Andrea Gabriele Küter: „Geh doch wo du wohnst! Geschichten aus dem Hartz"
hinzugefügt: 8-07-2012
Edition Kopfsalat 2012, 157 Seiten, 11,90 Euro.

ISBN 978-3-00-036546-1

Für die fußballbegeisterte Ich-Erzählerin, die als Familienhelferin in einer norddeutschen Kleinstadt arbeitet, steht eine Partie der Champions-League auf dem Programm, da klingelt mal wieder das Telefon: „Es geht wegen meine Tochter...“ Frau Ubben, eine ihrer Hartz-IV-Klientinnen, ist besonders hartnäckig, wenn es um ihre kleinen und großen Sorgen geht. Adieu Fußballabend.
Mit Gefühl und Witz und einem Schuss Ironie erzählt Andrea Gabriele Küter Geschichten von Frau Ubben und anderen Klienten. Im Mittelpunkt des Romans steht die zupackende und zugleich sensible Familienhelferin, die für ihre „Schützlinge“ und ihre Probleme Tag und Nacht im Einsatz ist: Mal stört der Hamster die Nachtruhe, dann klauen die Kinder Tannenbäume oder der Lebensgefährte schielt hinter anderen Frauen her. Und wie soll die Familienhelferin es mit ihrem Gewissen als Vegetarierin vereinbaren, dass ihre Klienten in McDonalds ihr zweites Zuhause sehen?
So sehr sie sich bemüht, die Grenze zwischen Privatleben und Job zu ziehen – es gelingt in den seltensten Fällen, denn es ist zu viel Empathie im Spiel. Und das ist gut so. Oder nicht? Man darf gespannt sein auf das Ende der Geschichte.

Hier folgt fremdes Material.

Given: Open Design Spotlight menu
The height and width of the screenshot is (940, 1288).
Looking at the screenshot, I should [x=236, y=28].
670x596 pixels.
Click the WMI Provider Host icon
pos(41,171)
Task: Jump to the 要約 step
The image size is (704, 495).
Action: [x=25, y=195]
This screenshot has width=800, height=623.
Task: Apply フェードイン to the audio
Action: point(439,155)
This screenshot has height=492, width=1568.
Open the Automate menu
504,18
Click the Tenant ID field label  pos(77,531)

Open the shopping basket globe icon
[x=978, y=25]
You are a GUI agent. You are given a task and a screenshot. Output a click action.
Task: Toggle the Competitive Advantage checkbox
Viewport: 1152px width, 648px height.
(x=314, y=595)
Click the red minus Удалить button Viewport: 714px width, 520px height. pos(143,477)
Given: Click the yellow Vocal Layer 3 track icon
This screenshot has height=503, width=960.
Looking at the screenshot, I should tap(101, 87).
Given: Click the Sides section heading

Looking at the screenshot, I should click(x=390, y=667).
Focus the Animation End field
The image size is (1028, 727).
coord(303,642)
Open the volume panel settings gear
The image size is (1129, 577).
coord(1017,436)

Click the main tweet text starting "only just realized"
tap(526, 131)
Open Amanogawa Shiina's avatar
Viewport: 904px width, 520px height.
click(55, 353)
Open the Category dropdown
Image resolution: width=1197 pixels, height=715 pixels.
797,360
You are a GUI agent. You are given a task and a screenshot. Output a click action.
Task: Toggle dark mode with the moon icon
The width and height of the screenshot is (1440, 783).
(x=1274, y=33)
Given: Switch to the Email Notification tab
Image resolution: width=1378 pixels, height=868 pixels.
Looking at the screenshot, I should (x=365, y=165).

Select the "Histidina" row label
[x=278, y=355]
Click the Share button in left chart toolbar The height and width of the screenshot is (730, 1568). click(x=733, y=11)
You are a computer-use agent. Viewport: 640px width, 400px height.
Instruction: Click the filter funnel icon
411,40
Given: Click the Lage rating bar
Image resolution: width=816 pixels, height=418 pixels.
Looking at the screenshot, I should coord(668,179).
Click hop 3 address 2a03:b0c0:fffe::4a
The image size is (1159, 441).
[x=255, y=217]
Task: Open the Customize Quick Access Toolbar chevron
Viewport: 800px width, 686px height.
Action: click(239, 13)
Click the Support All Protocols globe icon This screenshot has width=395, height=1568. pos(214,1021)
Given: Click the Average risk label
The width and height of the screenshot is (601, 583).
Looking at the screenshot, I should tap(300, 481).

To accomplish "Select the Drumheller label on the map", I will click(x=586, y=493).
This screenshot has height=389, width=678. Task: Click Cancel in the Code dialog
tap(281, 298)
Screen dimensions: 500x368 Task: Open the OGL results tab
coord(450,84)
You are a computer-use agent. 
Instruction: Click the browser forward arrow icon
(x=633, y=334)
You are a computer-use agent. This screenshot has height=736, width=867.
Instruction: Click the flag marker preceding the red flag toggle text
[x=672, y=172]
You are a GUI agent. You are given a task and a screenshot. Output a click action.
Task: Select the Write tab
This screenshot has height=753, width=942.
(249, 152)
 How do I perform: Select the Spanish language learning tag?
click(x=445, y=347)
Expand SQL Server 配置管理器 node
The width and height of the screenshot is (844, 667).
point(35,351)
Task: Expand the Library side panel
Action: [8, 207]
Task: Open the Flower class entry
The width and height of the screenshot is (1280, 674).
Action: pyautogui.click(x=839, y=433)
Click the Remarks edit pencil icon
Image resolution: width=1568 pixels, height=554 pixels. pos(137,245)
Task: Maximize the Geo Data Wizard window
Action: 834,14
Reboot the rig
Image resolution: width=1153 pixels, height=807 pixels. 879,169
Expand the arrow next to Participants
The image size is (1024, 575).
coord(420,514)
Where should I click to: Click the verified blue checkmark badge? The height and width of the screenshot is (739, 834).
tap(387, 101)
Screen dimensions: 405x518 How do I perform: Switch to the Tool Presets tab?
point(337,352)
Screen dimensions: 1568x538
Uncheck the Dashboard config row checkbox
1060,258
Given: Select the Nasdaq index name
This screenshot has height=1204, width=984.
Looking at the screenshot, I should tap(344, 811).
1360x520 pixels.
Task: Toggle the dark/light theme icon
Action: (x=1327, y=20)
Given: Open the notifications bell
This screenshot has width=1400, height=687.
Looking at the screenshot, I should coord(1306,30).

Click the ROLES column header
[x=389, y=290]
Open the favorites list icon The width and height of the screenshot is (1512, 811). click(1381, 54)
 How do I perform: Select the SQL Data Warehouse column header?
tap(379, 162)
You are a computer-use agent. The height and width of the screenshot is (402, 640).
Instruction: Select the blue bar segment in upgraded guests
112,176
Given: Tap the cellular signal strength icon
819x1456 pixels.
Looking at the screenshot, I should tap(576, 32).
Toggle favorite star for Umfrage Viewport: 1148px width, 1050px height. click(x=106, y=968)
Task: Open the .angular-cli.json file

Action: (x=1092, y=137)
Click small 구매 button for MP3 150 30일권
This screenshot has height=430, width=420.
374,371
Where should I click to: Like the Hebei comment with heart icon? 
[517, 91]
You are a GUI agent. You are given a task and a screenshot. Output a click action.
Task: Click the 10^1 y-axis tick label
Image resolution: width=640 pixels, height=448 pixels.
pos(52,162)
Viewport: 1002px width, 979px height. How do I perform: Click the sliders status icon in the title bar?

Andrea Gabriele Küter arbeitet als Familienhelferin in Emden. In ihrem Buch „Geh doch wo du wohnst!“ schöpft sie aus einem reichen Erfahrungsschatz und gestattet sich auch kleine Rückblicke in die 80er Jahre, zum Beispiel in die Zeit der Frauenbewegung. Kritische Untertöne zum Behördenapparat und zu den Eigenwilligkeiten ihrer Klienten wahren immer die Gebote der Fairness und des Respekts. In literarischer zugespitzter Form verarbeitet Küter ihre Erfahrungen aus der Innenansicht – authentisch und fiktiv zugleich.